■ **REQUIRED ACTION**
Every entry below must appear again, exactly as written.

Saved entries
____________
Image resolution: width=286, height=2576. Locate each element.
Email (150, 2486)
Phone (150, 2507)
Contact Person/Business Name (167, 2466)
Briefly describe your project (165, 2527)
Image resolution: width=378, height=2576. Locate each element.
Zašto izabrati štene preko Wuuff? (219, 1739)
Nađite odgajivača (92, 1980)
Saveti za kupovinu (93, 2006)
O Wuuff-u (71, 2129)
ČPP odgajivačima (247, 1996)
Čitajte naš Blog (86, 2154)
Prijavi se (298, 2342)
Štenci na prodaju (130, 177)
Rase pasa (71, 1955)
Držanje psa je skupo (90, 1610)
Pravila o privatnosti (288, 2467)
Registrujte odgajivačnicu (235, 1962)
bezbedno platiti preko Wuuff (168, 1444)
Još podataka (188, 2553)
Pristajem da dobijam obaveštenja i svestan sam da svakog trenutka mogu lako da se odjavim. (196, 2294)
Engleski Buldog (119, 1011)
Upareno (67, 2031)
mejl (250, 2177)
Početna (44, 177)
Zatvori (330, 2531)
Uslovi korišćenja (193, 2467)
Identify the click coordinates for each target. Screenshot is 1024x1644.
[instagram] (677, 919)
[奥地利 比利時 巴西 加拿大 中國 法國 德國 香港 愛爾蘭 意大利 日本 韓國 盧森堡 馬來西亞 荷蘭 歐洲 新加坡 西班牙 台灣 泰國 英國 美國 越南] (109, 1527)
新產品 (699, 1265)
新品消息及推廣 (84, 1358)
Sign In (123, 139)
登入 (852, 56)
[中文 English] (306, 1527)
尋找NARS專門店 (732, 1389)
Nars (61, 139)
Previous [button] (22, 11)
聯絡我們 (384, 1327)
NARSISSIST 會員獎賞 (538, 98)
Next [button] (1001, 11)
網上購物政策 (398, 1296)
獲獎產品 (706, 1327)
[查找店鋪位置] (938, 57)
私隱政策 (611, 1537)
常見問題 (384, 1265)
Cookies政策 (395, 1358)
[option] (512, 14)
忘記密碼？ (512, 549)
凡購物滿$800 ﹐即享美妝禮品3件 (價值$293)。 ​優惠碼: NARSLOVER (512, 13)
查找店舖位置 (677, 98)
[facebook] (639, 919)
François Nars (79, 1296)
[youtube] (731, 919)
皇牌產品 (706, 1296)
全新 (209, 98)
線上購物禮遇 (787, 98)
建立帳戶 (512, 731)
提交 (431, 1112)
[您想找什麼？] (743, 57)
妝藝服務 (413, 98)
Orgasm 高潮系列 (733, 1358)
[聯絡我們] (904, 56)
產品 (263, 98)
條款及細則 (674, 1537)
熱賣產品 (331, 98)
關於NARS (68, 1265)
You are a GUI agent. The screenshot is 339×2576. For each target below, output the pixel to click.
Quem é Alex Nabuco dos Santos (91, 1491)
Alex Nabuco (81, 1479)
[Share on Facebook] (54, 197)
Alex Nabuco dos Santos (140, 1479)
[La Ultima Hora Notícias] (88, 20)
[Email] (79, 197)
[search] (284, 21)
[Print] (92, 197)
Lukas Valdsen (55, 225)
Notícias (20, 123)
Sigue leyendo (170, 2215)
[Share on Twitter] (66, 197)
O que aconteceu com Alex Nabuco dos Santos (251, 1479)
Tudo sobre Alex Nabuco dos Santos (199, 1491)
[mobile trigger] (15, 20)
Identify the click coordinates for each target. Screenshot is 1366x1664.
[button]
____________
■ **RESPONSE AREA**
Image resolution: width=286, height=2576. Locate each element.
Email (150, 2486)
Phone (150, 2507)
Contact Person/Business Name (167, 2466)
Briefly describe your project (165, 2527)
Image resolution: width=378, height=2576. Locate each element.
Zašto izabrati štene preko Wuuff? (219, 1739)
Nađite odgajivača (92, 1980)
Saveti za kupovinu (93, 2006)
O Wuuff-u (71, 2129)
ČPP odgajivačima (247, 1996)
Čitajte naš Blog (86, 2154)
Prijavi se (298, 2342)
Štenci na prodaju (130, 177)
Rase pasa (71, 1955)
Držanje psa je skupo (90, 1610)
Pravila o privatnosti (288, 2467)
Registrujte odgajivačnicu (235, 1962)
bezbedno platiti preko Wuuff (168, 1444)
Još podataka (188, 2553)
Pristajem da dobijam obaveštenja i svestan sam da svakog trenutka mogu lako da se odjavim. (196, 2294)
Engleski Buldog (119, 1011)
Upareno (67, 2031)
mejl (250, 2177)
Početna (44, 177)
Zatvori (330, 2531)
Uslovi korišćenja (193, 2467)
Identify the click coordinates for each target. Screenshot is 1024x1644.
[instagram] (677, 919)
[奥地利 比利時 巴西 加拿大 中國 法國 德國 香港 愛爾蘭 意大利 日本 韓國 盧森堡 馬來西亞 荷蘭 歐洲 新加坡 西班牙 台灣 泰國 英國 美國 越南] (109, 1527)
新產品 (699, 1265)
新品消息及推廣 (84, 1358)
Sign In (123, 139)
登入 (852, 56)
[中文 English] (306, 1527)
尋找NARS專門店 (732, 1389)
Nars (61, 139)
Previous [button] (22, 11)
聯絡我們 (384, 1327)
NARSISSIST 會員獎賞 (538, 98)
Next [button] (1001, 11)
網上購物政策 (398, 1296)
獲獎產品 (706, 1327)
[查找店鋪位置] (938, 57)
私隱政策 (611, 1537)
常見問題 (384, 1265)
Cookies政策 (395, 1358)
[option] (512, 14)
忘記密碼？ (512, 549)
凡購物滿$800 ﹐即享美妝禮品3件 (價值$293)。 ​優惠碼: NARSLOVER (512, 13)
查找店舖位置 (677, 98)
[facebook] (639, 919)
François Nars (79, 1296)
[youtube] (731, 919)
皇牌產品 (706, 1296)
全新 (209, 98)
線上購物禮遇 (787, 98)
建立帳戶 (512, 731)
提交 (431, 1112)
[您想找什麼？] (743, 57)
妝藝服務 (413, 98)
Orgasm 高潮系列 (733, 1358)
[聯絡我們] (904, 56)
產品 (263, 98)
條款及細則 (674, 1537)
熱賣產品 (331, 98)
關於NARS (68, 1265)
You are a GUI agent. The screenshot is 339×2576. For each target below, output the pixel to click.
Quem é Alex Nabuco dos Santos (91, 1491)
Alex Nabuco (81, 1479)
[Share on Facebook] (54, 197)
Alex Nabuco dos Santos (140, 1479)
[La Ultima Hora Notícias] (88, 20)
[Email] (79, 197)
[search] (284, 21)
[Print] (92, 197)
Lukas Valdsen (55, 225)
Notícias (20, 123)
Sigue leyendo (170, 2215)
[Share on Twitter] (66, 197)
O que aconteceu com Alex Nabuco dos Santos (251, 1479)
Tudo sobre Alex Nabuco dos Santos (199, 1491)
[mobile trigger] (15, 20)
Identify the click coordinates for each target. Screenshot is 1366x1664.
[button]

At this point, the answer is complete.